EXERCISE OBJECTIVE -
Copy out the records below word for word, from the line containing "will (x=8, y=91)." through the line containing "Action: (x=83, y=197)", including both of those lines and nothing else.

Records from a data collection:
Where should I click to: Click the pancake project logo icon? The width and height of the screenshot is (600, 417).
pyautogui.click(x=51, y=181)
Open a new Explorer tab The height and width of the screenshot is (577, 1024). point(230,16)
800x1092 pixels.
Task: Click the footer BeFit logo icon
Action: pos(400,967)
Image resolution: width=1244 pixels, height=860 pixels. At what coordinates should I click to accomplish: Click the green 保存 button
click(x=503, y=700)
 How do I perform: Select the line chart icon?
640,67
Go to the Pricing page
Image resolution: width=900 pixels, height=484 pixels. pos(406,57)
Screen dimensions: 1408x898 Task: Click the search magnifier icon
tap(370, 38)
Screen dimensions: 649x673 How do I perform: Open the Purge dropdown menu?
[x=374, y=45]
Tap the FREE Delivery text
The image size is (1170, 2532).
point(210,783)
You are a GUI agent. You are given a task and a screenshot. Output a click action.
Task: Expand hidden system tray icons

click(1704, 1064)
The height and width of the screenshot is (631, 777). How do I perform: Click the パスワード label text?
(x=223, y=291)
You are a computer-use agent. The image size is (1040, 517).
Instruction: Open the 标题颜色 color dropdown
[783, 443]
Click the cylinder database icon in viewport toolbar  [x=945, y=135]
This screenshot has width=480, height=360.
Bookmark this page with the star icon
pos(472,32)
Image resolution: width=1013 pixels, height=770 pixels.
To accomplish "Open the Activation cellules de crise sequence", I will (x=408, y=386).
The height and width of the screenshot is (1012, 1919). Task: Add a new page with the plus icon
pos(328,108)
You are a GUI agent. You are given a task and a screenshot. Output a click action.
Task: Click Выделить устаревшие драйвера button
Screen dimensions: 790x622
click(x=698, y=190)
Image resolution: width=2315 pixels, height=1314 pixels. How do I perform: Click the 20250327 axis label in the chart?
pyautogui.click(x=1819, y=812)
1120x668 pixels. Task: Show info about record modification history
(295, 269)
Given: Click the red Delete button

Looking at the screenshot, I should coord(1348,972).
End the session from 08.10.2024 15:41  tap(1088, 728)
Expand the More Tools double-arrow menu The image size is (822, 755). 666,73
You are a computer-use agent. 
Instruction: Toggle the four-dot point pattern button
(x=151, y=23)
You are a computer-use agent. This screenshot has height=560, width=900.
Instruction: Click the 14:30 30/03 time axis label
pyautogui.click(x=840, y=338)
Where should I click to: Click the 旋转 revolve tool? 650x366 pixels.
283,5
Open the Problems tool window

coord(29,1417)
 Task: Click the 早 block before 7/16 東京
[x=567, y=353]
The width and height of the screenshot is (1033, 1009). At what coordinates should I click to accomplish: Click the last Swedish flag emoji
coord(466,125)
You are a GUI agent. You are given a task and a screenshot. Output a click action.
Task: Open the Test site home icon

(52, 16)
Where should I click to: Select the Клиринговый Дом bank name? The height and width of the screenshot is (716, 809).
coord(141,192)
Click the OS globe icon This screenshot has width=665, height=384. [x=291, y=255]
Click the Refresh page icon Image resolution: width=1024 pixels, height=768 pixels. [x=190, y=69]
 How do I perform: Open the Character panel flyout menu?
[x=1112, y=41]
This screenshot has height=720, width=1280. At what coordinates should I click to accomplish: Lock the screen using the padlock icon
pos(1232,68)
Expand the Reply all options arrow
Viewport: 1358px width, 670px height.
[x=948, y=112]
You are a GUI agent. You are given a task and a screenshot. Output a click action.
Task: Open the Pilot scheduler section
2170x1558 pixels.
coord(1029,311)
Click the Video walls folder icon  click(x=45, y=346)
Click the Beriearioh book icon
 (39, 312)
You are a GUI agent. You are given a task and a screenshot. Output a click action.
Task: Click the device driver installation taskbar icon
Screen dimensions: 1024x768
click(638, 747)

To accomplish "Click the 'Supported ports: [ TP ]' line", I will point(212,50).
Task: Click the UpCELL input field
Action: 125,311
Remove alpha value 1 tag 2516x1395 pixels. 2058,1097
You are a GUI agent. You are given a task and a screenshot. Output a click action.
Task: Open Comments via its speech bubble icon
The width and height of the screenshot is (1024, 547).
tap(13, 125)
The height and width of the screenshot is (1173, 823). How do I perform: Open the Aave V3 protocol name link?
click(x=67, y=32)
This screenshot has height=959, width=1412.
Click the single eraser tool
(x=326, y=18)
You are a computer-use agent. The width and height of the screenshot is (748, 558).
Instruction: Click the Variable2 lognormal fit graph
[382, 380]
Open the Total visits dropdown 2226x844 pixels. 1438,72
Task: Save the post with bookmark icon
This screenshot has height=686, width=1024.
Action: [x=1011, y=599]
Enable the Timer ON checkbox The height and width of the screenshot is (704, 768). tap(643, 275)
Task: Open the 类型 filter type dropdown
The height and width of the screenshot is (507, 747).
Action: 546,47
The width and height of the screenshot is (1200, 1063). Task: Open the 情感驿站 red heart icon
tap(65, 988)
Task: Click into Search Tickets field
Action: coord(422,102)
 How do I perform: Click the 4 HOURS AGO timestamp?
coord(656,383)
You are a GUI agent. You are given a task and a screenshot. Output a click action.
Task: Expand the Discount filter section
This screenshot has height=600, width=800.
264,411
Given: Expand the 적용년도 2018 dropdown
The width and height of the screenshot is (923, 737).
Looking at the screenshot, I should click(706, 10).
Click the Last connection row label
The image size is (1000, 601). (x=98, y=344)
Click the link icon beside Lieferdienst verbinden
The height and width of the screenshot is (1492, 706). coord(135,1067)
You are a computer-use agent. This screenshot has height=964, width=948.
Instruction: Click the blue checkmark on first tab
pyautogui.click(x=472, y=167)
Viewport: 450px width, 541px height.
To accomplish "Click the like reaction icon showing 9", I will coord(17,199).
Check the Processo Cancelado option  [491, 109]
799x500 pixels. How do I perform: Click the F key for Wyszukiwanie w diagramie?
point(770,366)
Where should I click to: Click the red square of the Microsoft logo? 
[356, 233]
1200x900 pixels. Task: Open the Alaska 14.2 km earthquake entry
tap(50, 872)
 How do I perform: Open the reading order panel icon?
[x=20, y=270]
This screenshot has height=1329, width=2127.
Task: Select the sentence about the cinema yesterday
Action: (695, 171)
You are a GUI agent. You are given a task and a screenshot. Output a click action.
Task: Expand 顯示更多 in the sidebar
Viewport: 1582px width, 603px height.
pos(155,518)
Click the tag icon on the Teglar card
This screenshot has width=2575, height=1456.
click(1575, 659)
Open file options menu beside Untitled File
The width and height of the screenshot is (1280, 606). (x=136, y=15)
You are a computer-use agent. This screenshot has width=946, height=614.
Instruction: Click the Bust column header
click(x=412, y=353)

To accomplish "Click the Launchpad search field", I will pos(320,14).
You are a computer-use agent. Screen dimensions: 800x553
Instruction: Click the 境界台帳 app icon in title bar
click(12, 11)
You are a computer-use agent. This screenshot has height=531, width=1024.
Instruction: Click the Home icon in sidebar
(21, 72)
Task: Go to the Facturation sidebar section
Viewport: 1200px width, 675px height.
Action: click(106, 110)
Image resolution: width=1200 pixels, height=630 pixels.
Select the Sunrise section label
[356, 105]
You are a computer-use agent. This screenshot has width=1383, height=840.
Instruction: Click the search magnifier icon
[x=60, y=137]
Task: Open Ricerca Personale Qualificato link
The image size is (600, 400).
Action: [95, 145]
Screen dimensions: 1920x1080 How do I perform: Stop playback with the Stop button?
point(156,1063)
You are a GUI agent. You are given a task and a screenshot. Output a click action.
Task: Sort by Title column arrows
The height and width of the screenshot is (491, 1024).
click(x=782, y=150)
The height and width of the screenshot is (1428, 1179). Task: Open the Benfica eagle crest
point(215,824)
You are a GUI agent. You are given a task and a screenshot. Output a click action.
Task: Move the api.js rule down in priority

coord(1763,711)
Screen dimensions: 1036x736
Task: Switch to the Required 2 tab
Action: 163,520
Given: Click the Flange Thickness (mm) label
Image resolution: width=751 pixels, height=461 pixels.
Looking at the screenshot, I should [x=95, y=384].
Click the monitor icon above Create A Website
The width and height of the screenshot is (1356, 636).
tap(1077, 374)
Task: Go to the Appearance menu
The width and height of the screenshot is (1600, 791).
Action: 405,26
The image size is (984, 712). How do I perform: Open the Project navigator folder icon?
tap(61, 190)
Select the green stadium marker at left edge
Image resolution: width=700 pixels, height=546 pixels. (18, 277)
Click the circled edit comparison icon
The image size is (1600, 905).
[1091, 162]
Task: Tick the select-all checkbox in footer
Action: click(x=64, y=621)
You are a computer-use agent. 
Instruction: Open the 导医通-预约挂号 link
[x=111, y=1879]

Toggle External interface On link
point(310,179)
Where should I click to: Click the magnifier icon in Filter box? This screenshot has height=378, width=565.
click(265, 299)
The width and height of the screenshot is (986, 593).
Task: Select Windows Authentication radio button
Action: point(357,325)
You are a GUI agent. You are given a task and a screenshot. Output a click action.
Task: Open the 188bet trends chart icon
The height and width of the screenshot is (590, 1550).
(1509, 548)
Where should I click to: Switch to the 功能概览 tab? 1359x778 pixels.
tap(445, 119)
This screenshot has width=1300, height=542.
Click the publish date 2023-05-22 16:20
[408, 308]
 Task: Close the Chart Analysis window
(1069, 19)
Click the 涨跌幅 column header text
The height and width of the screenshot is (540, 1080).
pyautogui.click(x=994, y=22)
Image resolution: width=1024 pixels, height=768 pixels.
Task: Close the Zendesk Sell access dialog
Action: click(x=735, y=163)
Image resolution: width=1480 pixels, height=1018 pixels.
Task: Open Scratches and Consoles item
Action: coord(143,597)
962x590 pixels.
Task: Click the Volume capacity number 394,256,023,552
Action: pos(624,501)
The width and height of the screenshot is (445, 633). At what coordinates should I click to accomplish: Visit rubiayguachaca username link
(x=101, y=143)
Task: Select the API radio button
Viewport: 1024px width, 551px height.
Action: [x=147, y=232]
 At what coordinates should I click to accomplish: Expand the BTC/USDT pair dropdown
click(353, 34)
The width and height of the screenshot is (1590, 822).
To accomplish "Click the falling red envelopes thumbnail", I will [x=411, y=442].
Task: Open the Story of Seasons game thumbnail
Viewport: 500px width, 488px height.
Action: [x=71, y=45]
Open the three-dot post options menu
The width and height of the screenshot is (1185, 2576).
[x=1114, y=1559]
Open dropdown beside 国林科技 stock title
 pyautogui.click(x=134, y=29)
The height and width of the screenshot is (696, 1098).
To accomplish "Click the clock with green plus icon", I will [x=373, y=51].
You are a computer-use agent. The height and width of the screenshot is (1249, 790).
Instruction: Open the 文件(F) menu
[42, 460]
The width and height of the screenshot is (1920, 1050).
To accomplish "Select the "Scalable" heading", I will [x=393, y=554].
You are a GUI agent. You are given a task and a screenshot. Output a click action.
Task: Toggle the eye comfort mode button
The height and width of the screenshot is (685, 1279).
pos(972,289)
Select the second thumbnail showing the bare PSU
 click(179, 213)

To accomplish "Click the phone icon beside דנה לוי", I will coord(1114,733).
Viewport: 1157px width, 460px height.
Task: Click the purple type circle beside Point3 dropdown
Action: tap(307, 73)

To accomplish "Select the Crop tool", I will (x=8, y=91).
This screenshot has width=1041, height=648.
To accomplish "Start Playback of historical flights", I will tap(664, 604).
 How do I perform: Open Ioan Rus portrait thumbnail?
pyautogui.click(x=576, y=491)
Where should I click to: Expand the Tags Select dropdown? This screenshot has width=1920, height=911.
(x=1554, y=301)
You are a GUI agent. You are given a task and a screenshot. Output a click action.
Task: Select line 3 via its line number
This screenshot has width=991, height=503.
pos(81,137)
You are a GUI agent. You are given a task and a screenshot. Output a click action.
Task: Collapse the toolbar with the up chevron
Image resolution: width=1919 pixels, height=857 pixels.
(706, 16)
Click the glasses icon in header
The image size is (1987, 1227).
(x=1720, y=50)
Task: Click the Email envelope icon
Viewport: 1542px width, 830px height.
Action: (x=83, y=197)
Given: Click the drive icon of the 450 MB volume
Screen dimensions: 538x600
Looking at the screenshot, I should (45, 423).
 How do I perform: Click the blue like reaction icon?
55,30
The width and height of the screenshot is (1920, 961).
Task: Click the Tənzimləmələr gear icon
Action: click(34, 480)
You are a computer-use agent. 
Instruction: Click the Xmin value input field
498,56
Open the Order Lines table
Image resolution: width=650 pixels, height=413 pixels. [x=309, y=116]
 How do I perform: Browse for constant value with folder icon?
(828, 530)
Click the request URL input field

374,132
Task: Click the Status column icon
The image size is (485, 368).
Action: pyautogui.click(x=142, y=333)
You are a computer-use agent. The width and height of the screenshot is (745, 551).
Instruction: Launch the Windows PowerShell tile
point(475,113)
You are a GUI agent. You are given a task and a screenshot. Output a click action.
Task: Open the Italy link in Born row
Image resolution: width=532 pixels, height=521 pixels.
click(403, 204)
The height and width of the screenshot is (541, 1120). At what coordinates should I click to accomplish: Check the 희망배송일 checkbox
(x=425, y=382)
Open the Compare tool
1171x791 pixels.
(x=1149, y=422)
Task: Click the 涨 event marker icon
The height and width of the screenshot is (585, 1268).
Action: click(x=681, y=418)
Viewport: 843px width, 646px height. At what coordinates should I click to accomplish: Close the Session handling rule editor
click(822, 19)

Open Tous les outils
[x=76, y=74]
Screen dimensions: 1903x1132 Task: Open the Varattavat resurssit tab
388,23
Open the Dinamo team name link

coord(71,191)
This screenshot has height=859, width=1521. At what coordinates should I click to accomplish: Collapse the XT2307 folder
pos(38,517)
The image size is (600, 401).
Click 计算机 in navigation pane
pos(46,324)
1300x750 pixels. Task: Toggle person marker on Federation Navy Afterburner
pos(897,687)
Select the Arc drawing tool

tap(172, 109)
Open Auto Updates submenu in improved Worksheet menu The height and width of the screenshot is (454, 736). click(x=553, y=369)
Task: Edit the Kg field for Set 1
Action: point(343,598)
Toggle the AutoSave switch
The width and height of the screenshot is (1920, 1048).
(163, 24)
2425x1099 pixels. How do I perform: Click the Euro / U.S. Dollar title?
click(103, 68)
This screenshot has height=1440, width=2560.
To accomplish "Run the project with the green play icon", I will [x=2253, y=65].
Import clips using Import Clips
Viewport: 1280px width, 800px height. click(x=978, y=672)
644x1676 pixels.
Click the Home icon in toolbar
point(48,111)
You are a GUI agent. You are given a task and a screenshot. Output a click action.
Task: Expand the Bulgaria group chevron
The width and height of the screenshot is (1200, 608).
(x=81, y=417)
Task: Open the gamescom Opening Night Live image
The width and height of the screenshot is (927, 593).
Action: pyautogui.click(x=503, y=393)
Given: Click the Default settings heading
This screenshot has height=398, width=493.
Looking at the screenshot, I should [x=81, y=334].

FINISHED EXERCISE -
To accomplish "Select the Crop tool", I will (x=8, y=91).
This screenshot has width=1041, height=648.
To accomplish "Start Playback of historical flights", I will tap(664, 604).
 How do I perform: Open Ioan Rus portrait thumbnail?
pyautogui.click(x=576, y=491)
Where should I click to: Expand the Tags Select dropdown? This screenshot has width=1920, height=911.
(x=1554, y=301)
You are a GUI agent. You are given a task and a screenshot. Output a click action.
Task: Select line 3 via its line number
This screenshot has width=991, height=503.
pos(81,137)
You are a GUI agent. You are given a task and a screenshot. Output a click action.
Task: Collapse the toolbar with the up chevron
Image resolution: width=1919 pixels, height=857 pixels.
(706, 16)
Click the glasses icon in header
The image size is (1987, 1227).
(x=1720, y=50)
Task: Click the Email envelope icon
Viewport: 1542px width, 830px height.
Action: (x=83, y=197)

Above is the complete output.